Sorry wor wrong pseudo-code. I mean:

step = X;

while (step > 0)
{
eval += step;
new_eval = -MTSearch(-eval, depth);
if (new_eval <= eval && step > 0) step = -(step / 2);
else if (new_eval > eval && step < 0) step = (-step) / 2;
}

[bob]

I use the 1cp window because it is the fastest search possible, since every node either fails high or fails low.

We also have a terminology problem. There are "null-window search" and "1cp-width search". I'm using second term for Search (-eval - 1, -eval + 1) (in such a case only nodes with exact "eval" score will not fail high or low).

Some time ago I tried a lot of different modifications of classical PVS/NegaScout (MTD and a lot of non-classical approaches).

For example, we can use zero-window searches with variable step. Let the step is X. Try MTSearch(-eval - X, depth). If it fails beta bound then X += X and re-search. Otherwise X = -(X / 2) and so on.

In other time we can use zero-window search not to reach exact move score (which is not neccessary in the game) but to prove that we have single move which bound is > K. Se we're using shalow search to obtain that the one move has a significant gap in evaluation that the rest of the moves. Then we're starting MTSearch(-K - SOME_VALUE, depth) with each move and if our move is the only move with eval > K + SOME_VALUE -- we're going to the next iteration.

I think that there are a lot of ides that must be checked here. I think it's a good theme for students research.

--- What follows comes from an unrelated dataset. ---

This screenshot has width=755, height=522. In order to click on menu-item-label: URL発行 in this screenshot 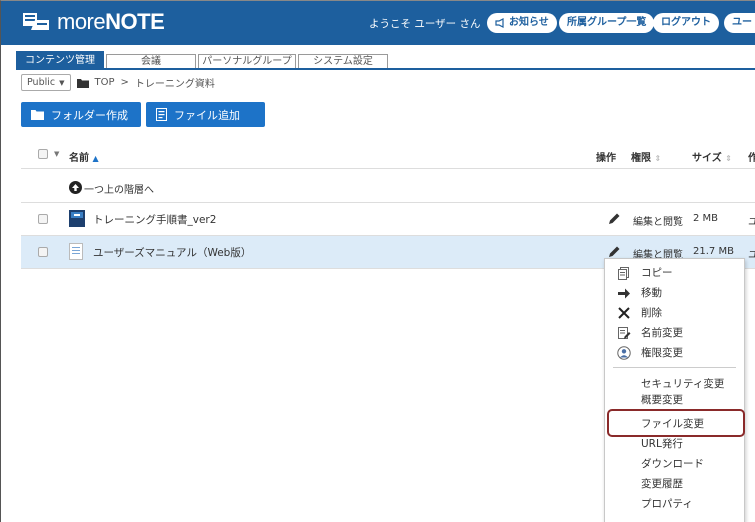, I will do `click(662, 444)`.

The mtd-type search has been tested by many of us. The necessary condition is a very stable tree search and evaluation. If one move can make a big eval swing happen, then mtd has real problems in converging on the score, and it ends up taking longer to complete than a normal PVS-type search. I still have an old MTD version of Crafty around somewhere, but it was never "better" for any variation I tried, In fact, it was never "just as good as" either, it was always worse.